Few peoples are described in the Bible with as much hostility as the Philistines, who lived in the coastal plain during the period it documents. In Judges and in 1 Samuel, the Philistines are described as being "uncircumcised" and presented as one of the most despised enemies of the Jewish people and its leaders, from Samson to King David. Recent archaeological discoveries in Israel, however, cast a different light on the relations between the two peoples. Research into the dispersal of Philistine cooking methods among various populations in Israel shows that the Philistines spread their culture beyond the areas under their control. While the two cultures never mixed, the early Hebrews apparently copied many important components of the Philistine lifestyle.
Excavations in Philistine cities carried out over the past several years offer a picture of a people with a rich and interesting culture that often conflicts with their biblical image. "They were very sophisticated for their time," Prof. Aren Maeir, chairman of the Martin (Szusz) Department of Land of Israel Studies and Archaeology at Bar-Ilan University and director of the Tell es-Safi/Gath Archaeological Project.
"There's no doubt that the social organization of the Philistines was much more developed than that of the Israelites, and apparently of the Canaanites as well." An article by Maeir and his colleagues on the cooking methods and the diet of the Philistines and neighboring populations, due to appear in a forthcoming issue of the American Journal of Archaeology, examines the cultural inter-relations among the various groups.
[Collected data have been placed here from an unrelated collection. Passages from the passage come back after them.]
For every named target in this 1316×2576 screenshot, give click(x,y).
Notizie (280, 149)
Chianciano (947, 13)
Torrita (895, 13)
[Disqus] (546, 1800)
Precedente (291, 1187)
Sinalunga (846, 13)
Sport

Unlike most of the peoples living in the region in the biblical era, the Philistines were not Semites, but rather one of the Sea Peoples who immigrated from the Aegean Sea region of today's Greece and western Turkey. They brought with them technologies new to the area, including a wide range of pottery vessels and a sophisticated political organization.
They prepared meals in a characteristic sealed pottery vessel suited to long cooking times at low heat, while most inhabitants of Canaan at the time used open pots and faster cooking methods. The bones found at the Philistine cities showed that their diet was also different from those of their neighbors. While the Canaanites and Israelites ate mainly beef and lamb, the Philistines ate mainly pork, with an occasional meal of dog meat. The Philistines' wine culture was also very well-developed.
Until recently, researchers believed the Philistines assimilated into the local population, and their culture died out after about 200 years. Not so, Maeir says. "Findings from the digs at Gath (Tell es-Safi) and other Philistine sites show that their unique cooking implements continued to appear centuries after their arrival," proving that the Philistines preserved many aspects of their culture for centuries.
In addition, the Philistine pots spread to other areas of Canaan. And, Maeir recalls, even the biblical stories of constant conflict between the Israelites and the Philistines has another side. "It's true that Samson comes into conflict with the Philistines repeatedly," Maeir said, "but on the other hand he also chooses Philistine wives - not once, but twice.